9. The author only wrote 1 short paragraph discussing the relationship between collective motions and high frustration by referring to the wild-type p53 analyses in Figure 4 and 6. What about other mutants? Do you see similar patterns as observed in wild type p53? The author may consider elaborating the discussion here and use additional figures and data to support their claims. 
10. How can those findings from collective mode and frustration analyses be utilized to explain the functional effects of those mutations? Are there any previous structural studies on those mutated p53, that can be referenced and compared to this study?

The discussion about the relationship between the establishment of collective motions and the observation of high frustration, has been further developed also with the help of a direct comparison among new Figures 4 and 5, in which collective motions have been evidenced (as mentioned in the answer to Point 5), (see the new Figures 8-11 and the revised Section 2.3)

 

 

11.These results can help to elucidate the intricate relationship between the structural and dynamical of p53 and its functionality. Furthermore, they also provide some clues on how to modify the functionality of a biomolecule through a punctual mutation leading to an appropriate modulation of the energy landscape.” The reviewer still finds it difficult to see the impact of those theoretical analyses in understanding the structure-function relationship of p53. 
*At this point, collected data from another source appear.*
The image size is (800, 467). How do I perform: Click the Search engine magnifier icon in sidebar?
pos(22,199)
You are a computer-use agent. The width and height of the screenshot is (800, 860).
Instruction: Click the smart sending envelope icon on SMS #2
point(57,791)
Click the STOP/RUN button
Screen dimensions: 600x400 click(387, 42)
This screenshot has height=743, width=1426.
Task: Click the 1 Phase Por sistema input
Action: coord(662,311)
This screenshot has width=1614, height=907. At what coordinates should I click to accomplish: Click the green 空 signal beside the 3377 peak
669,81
We agree with the Reviewer that the information extracted from collective motions and frustration could be not directly used to improve p53 functionality, however, we believe that they might improve the knowledge on p53 and its network. Therefore, to address the Reviewer’s observation, the related sentence in the Conclusions has been revised (Pag.15 Lines 523-527).

12. Please carefully revise the manuscript to correct small grammar errors in the manuscript.
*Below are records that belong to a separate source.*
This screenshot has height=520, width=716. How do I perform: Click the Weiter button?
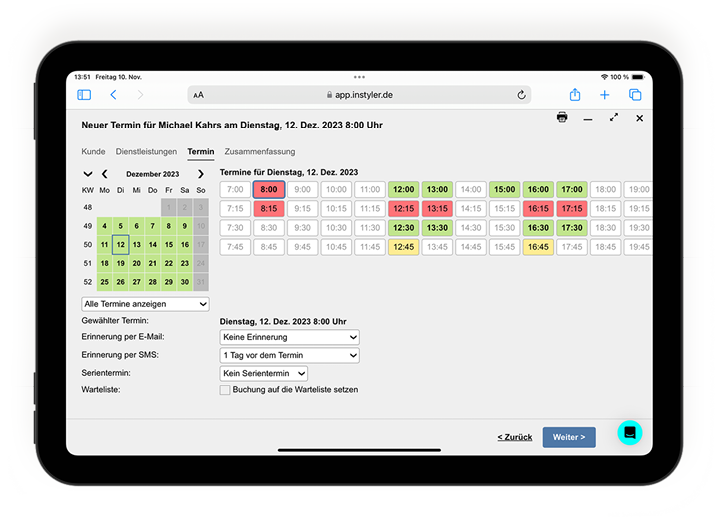[x=569, y=437]
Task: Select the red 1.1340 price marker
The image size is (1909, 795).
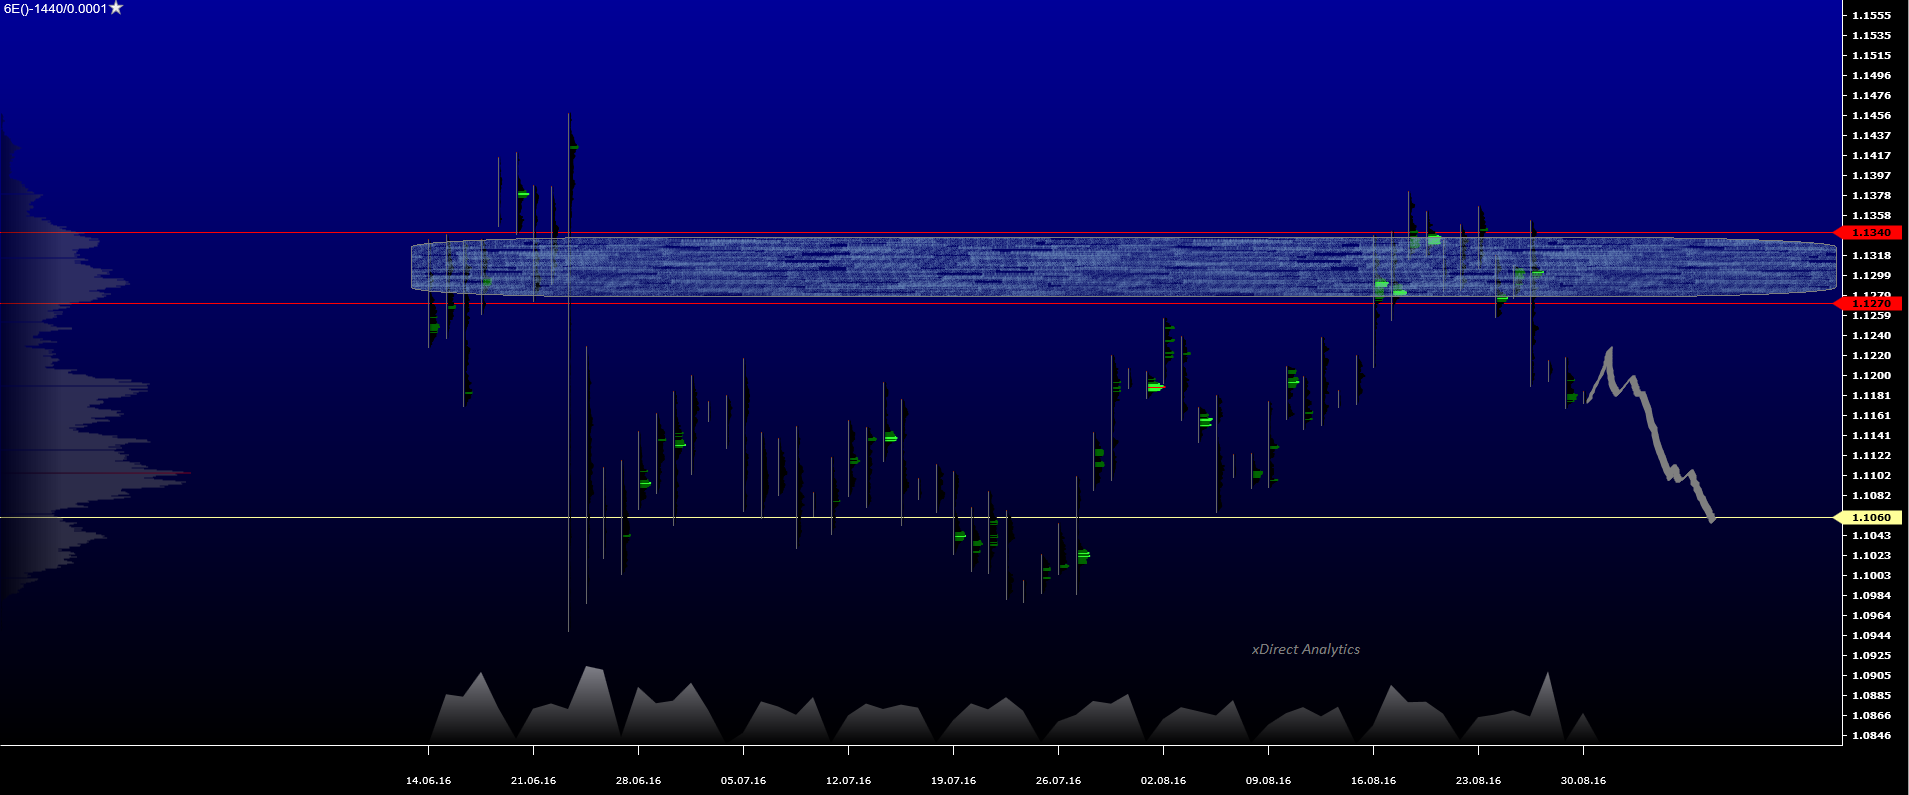Action: [x=1870, y=233]
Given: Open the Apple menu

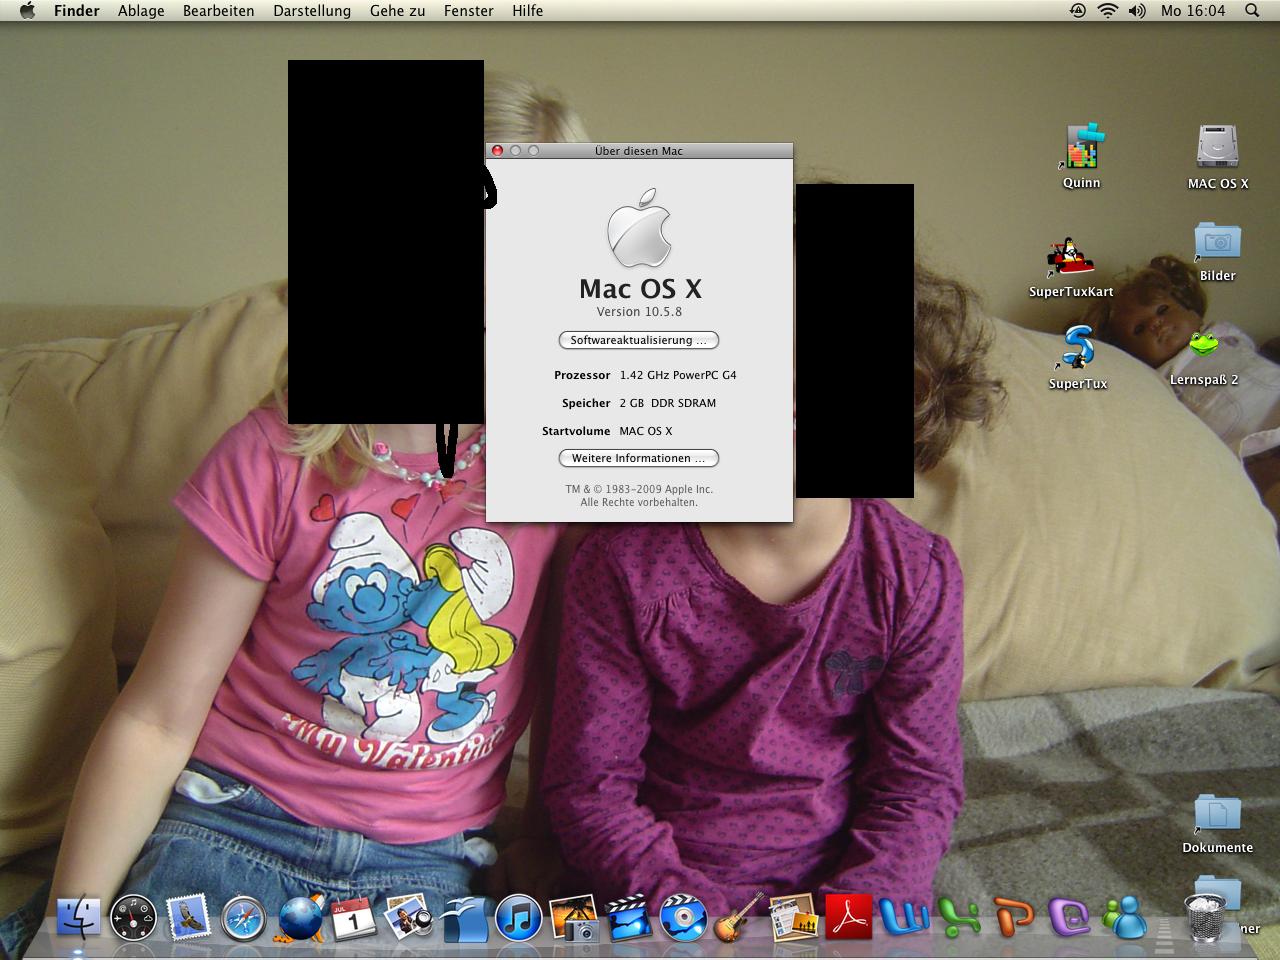Looking at the screenshot, I should tap(27, 11).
The manuscript has been carefully revised.

Reviewer 2 Report

Lines 208-220 = For describing results for Figure 5, please use Table 2 as reference as Table is more informative than the figure in this case.

Authors have nice results about frustration in wtp53 and its mutants. Authors could comment on possible experimental methods to confirm the structural/conformational differences in wt p53 and its mutants. For e.g Hydrogen deuterium exchange mass spectrometry and Small-angle X-ray scattering could be used. Following manuscripts can provide reference for these techniques.

https://www.pnas.org/doi/abs/10.1073/pnas.2019571118

https://link.springer.com/article/10.1007/s00249-015-1079-9

 

 

 

Author Response

Lines 208-220 = For describing results for Figure 5, please use Table 2 as reference as Table is more informative than the figure in this case.

The description of results from Figure 5 has been done also by using data from Table 2. On the other hand, we mention that Figure 4 and Figure 5 have been modified to better put into evidence the result discussion (see new Figures 4 and 5 and Pag.8  Lines 278-280).

Authors have nice results about frustration in wtp53 and its mutants. Authors could comment on possible experimental methods to confirm the structural/conformational differences in wt p53 and its mutants. For e.g Hydrogen deuterium exchange mass spectrometry and Small-angle X-ray scattering could be used. Following manuscripts can provide reference for these techniques. https://www.pnas.org/doi/abs/10.1073/pnas.2019571118; https://link.springer.com/article/10.1007/s00249-015-1079-9;

A comment about possible experimental methods to investigate conformational differences between p53 and its mutants has been added together with some newly added references (new refs. [39-42] and Pag.4 Lines 169-173).

Round 2

Reviewer 1 Report

The authors have addressed the reviewer's comments and concerns from the first round of review. The manuscript has been significantly improved. It can be accepted for publication in IJMS in the present form.